I mean, if they owned the only existing copy of a particular picture, and if they didn’t post it on the web, then presumably they could deny everyone access to it. I’m assuming that their decision to put it on the web means that, being out of copyright, it is fair game for anyone to use?
Well I was using Firefox and I used the right-click on that railroad site and sure enough I was able to save the “image” and when I went to open it, a blank page appeared. In a way I’m glad that the protection “worked”.
SO, I used view page source and was able to get to this page:
http://www.cprr.org/Museum/Ephemera/Tickets.html
where you can right-click and download what you want. I imagine other pages may be reached the same way.
Never mind. I’ve now done a search for Bridgeman and Corel, and my curiosity is satisfied.
Thanks to those who provided links to examples. I hadn’t ever seen one of these before. Interesting though, like other posters already said, all you have to do is take a screen shot.
It’s been a while since I used IE, but from what I can remember couldn’t you just hover the mouse cursor over an image and the little save/email/print icon appear in the top left corner? I remember getting round a lot of no right click sites using that.
Bit a hijack again here, but they may have more rights to the images than I thought. I was actually talking to them about it yesterday, and it seems they are doing reconstruction work on many of the pictures. That makes it a derivative image instead of a slavish reproduction. Of course, you can’t tell which one is which.
This is the page that set off this rant for me:
http://www.hp-lexicon.org/magic/spells_p.html
I don’t have firefox installed on the laptop, so I don’t know whether the NRC script will work on FF. The only place I’ve run into the problem on FF is on websites for a local TV station, where the NRC script prevents you from using the bugmenot extension on the login box.
As their physical legal property, they can control access or reproduction of that original. They have no legal control over what is done with other copies. Note that ownership of a physical original does not grant copyright. If Slug Signorino gave me a portrait of me as a mad scientist, I would not have copyright of it. I couldn’t take photos or make other reproductions, exhibit the work for profit, etc. Slug retains those rights as holder of the copyright.

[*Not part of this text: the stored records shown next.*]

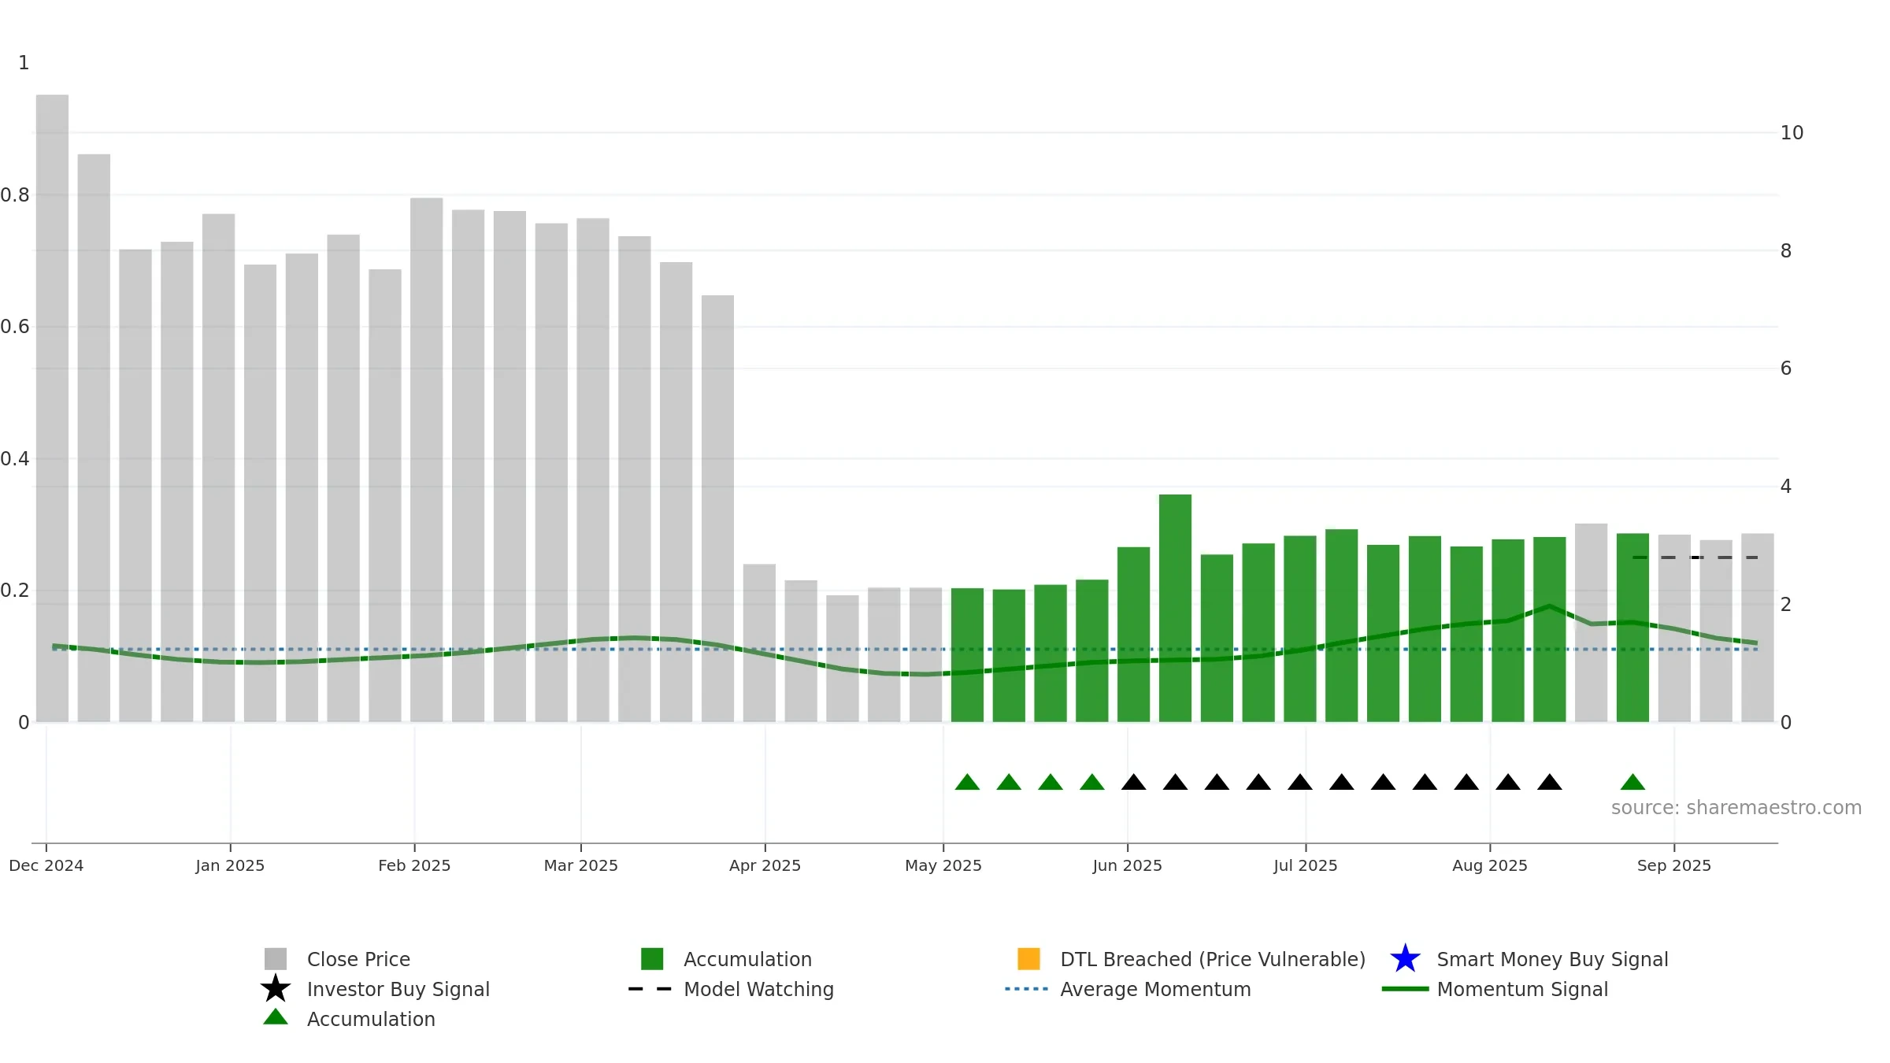The width and height of the screenshot is (1890, 1063).
Task: Click the dotted Average Momentum legend line
Action: click(x=1027, y=988)

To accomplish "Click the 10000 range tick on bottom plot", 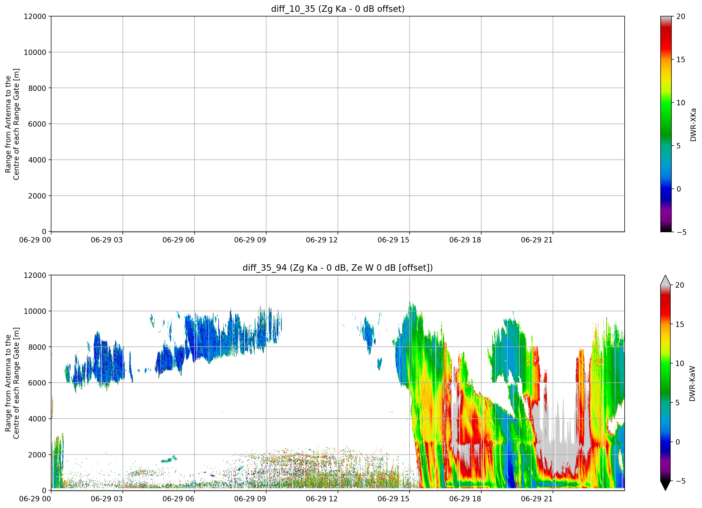I will pos(35,311).
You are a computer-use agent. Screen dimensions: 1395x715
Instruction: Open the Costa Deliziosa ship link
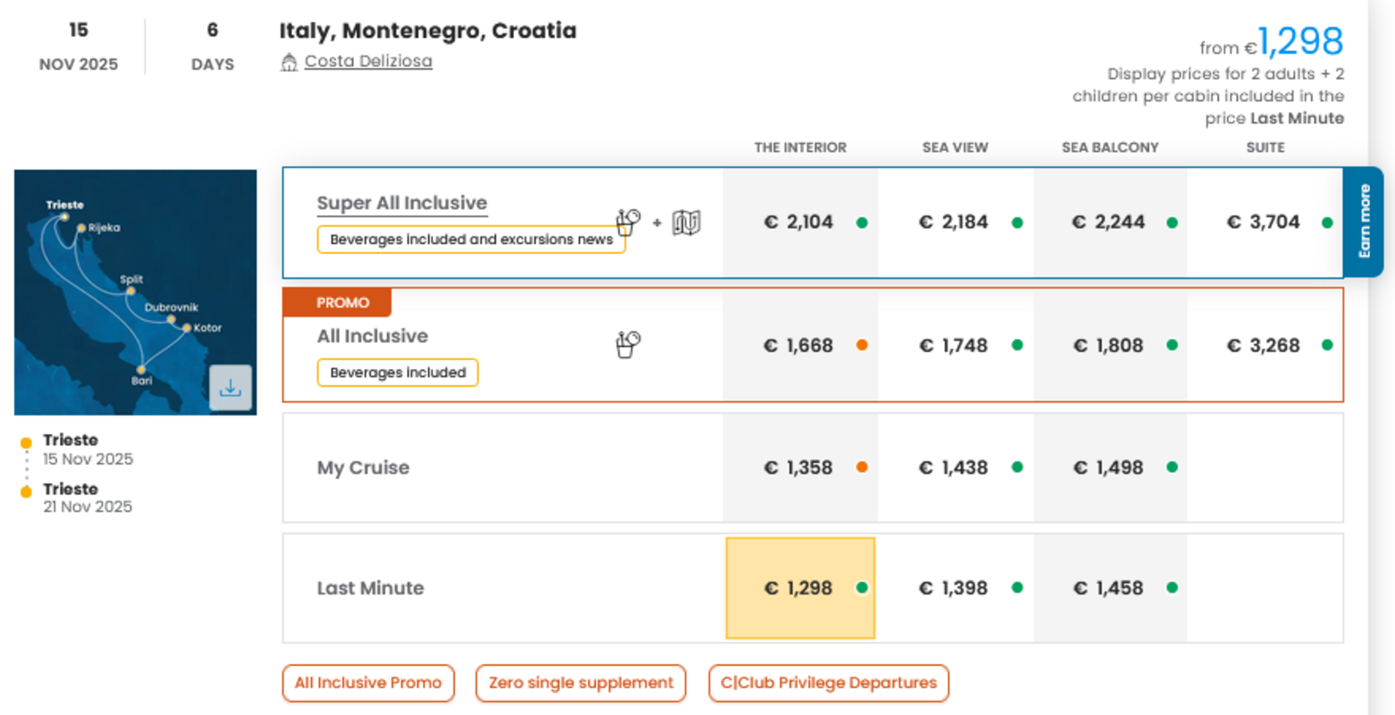pos(368,62)
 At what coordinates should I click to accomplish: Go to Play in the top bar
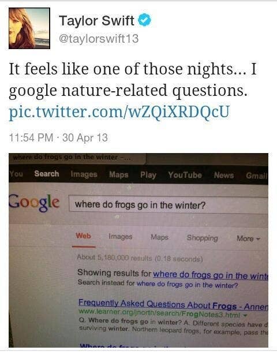(x=148, y=175)
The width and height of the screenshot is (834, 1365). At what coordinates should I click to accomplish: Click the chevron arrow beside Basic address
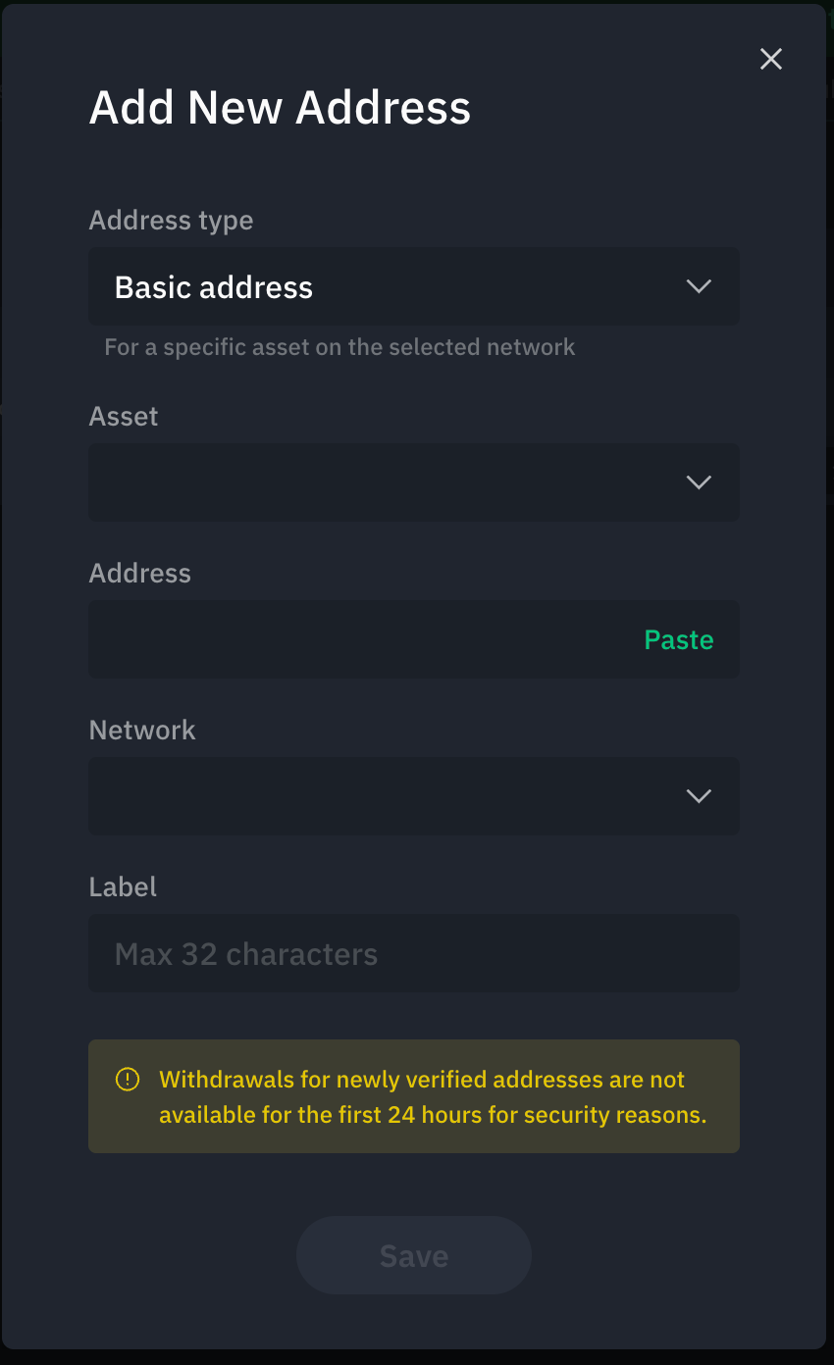(x=699, y=286)
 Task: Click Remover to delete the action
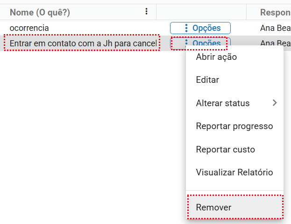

Anybody who can obtain a an accurate copy of the work that does not include new content can do whatever they want with it regardless of what the holder of the physical original wants. It’s fair game for anyone to use regardless of what the owner of the original wants. They have no copyright. If Slug were to magnanimously give his work to the world and place it in the public domain, anybody could copy, sell or his Cathode-Portrait Of A Nutcase. That I still own the original gives me no legal right to stop them. I have the right to stop people from photographing or reproducing the original because it is my physical property. But, if I put the image on the web, or they use the image printed in 2005, A Dope Odyssey, they have the legal right to make all the copies they want.
Back To The OP
I hate it only when the thing I want to copy is either public domain, or the clear property of a third party which the site reuses without permission.
Yes, a lot of people are confused by this, partly because the people who own the originals deliberately lie or are mistaken about it themselves. They often claim a copyright they don’t own.
A trick I like is to figure out which HTML element has the right-click-eating code and disable it. On the Harry Potter page linked a few posts up, it’s done using the document.onmousedown handler, so if you type this into the address bar (in IE – something similar would probably work in netscape but it might not be exactly the same) and then hit enter:
javascript:document.onmousedown=null;document.innerHTML;
the onmousedown handler is removed and you can right-click images to your heart’s content.
(note: the “document.innerHTML;” at the end of the line is there because when you execute javascript from the address bar, IE replaces the window contents with the result of the script. This causes the result to be the HTML that makes up the current page, so basically nothing changes except the onmousedown handler.)
Here is a page from someone who is obsessed with justifying ‘no right click’:
“Is these code rude?”
Perhaps he needs to right click on some grammar lessons.
I like the “How to Report an Internet Theft” section.
“Help! Someone stole my internet!”
Wow. Just wow. I wish that page was a joke, because it’d be damn funny to those of us that fret about genuine copyright problems.
I have to use a web-fronted application with right-click disabled for my job, and this trick will measurably improve the quality of my work life. Thank you very much.